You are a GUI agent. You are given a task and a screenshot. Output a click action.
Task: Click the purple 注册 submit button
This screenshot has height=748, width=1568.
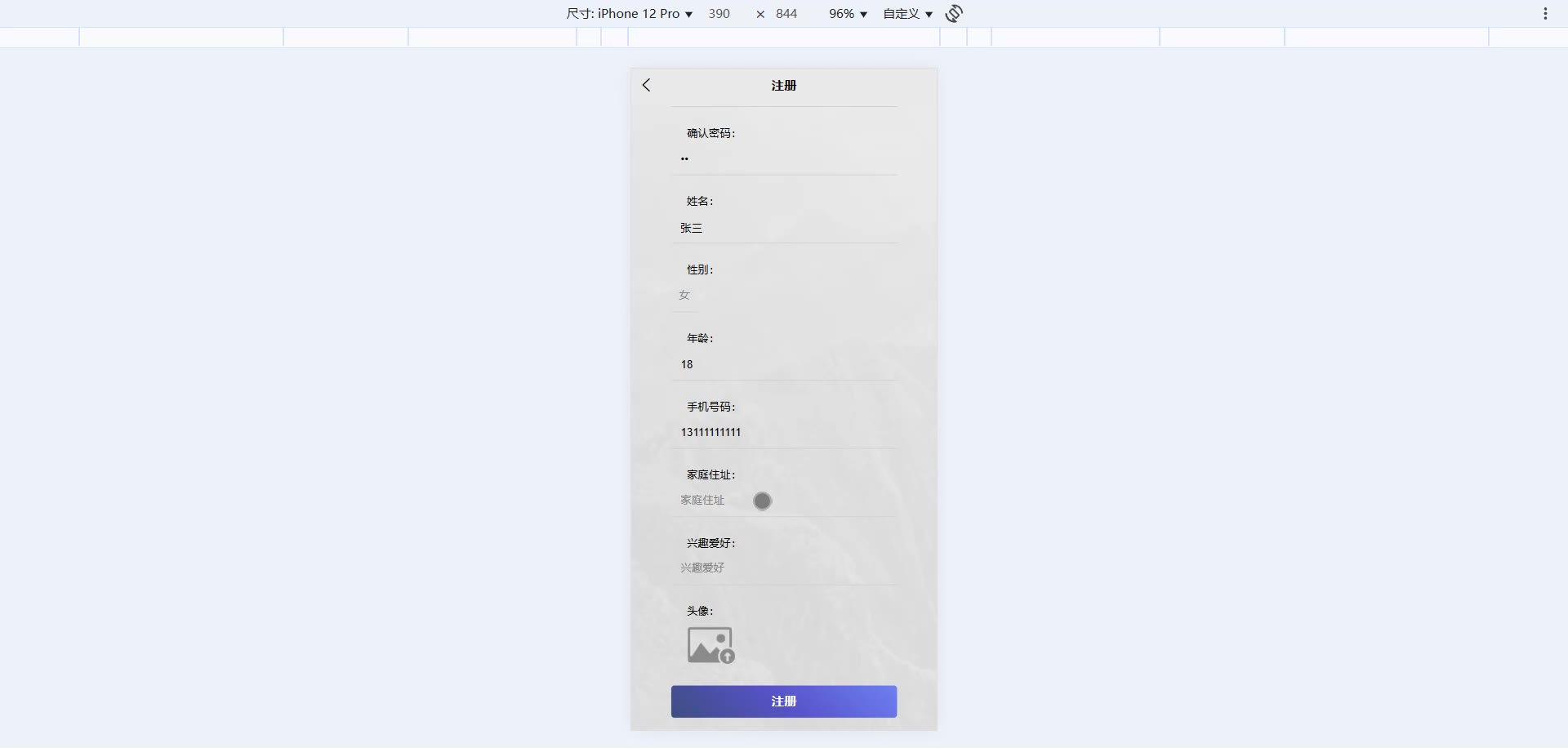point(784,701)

--

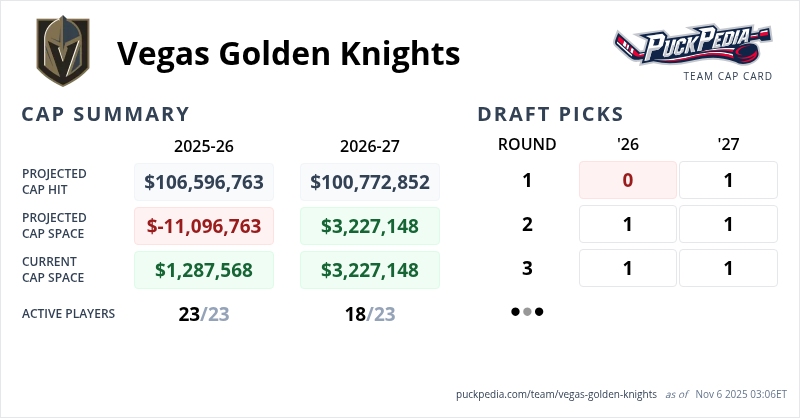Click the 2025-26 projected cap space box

### To do
Reproduce the listing without changes from the line containing "You are a GUI" through the line containing "point(784,701)", and include both of those lines. Leave the pictures out of your answer.

### Response to this task
You are a GUI agent. You are given a task and a screenshot. Output a click action.
Task: Click the purple 注册 submit button
This screenshot has height=748, width=1568.
point(784,701)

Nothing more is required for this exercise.